Je ne crois pas qu’on puisse trouver dans mon boulot trop de choses qui ressemblent au robinet d’eau tiède des rentrées littéraires. Quand je pense au Bataclan, si j’avais à écrire, ce serait plus en repartant de la Mastication des morts de Patrick Kerman, mais justement non, je ne le fais pas.

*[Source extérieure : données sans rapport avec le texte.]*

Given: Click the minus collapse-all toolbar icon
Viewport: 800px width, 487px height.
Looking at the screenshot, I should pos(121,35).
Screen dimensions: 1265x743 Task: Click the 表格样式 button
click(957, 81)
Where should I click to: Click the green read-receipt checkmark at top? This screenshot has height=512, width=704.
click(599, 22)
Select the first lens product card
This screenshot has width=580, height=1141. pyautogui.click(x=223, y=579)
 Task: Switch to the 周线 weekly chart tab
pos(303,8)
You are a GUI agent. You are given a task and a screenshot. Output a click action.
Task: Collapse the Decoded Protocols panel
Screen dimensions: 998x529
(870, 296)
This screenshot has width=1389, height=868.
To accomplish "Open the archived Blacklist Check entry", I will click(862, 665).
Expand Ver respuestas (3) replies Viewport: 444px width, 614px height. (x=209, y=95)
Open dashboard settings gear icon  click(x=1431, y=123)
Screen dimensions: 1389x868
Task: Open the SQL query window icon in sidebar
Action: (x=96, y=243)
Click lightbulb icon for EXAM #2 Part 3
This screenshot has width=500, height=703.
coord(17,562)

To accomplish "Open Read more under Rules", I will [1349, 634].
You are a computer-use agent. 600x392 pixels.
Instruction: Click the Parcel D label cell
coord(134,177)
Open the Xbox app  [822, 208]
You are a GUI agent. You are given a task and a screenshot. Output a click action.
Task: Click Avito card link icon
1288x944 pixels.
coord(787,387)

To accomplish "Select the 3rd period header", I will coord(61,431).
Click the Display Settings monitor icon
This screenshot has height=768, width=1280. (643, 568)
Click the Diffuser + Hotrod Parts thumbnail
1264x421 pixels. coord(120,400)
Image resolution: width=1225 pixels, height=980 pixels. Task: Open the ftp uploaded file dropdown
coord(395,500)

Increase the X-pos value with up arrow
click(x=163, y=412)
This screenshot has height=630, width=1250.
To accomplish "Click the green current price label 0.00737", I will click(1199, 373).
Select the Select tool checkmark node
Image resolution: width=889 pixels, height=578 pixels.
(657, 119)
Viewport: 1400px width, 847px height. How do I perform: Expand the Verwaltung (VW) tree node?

Je fais quoi à la place ? Bien justement, ceci. Ce que j’avais tenté de nommer il y a quelques années exercice de la littérature, ce questionnement au quotidien. Je pense aux très belles chroniques quotidiennes d’André Markowicz sur Facebook : lui ne contourne pas, jamais, le politique. Mais il participe du même flux que le poétique, le biographique, la réflexion aussi sur son travail. André nous renforce précisément pour ne pas absenter le politique (et quelle dérision d’en arriver là dans la paralysie de l’État mou), mais de réaffirmer à chaque chronique Facebook ce qui est notre atelier dans la langue, et que s’il y a pour chacun de nous une responsabilité citoyenne elle est aussi dans ces gestes réaccomplis au quotidien de notre implication dans l’atelier même, là où on travaille, et dans la détermination de ce travail. Que l’expression horizon noir chez Baudelaire c’est 2 fois la combinaison des voyelles o et i dans une dissymétrie encadrée par la syncope de la consonne r et la dissymétrie 3 / 1 qui renforce la diphtongue de noir presque à la décomposer.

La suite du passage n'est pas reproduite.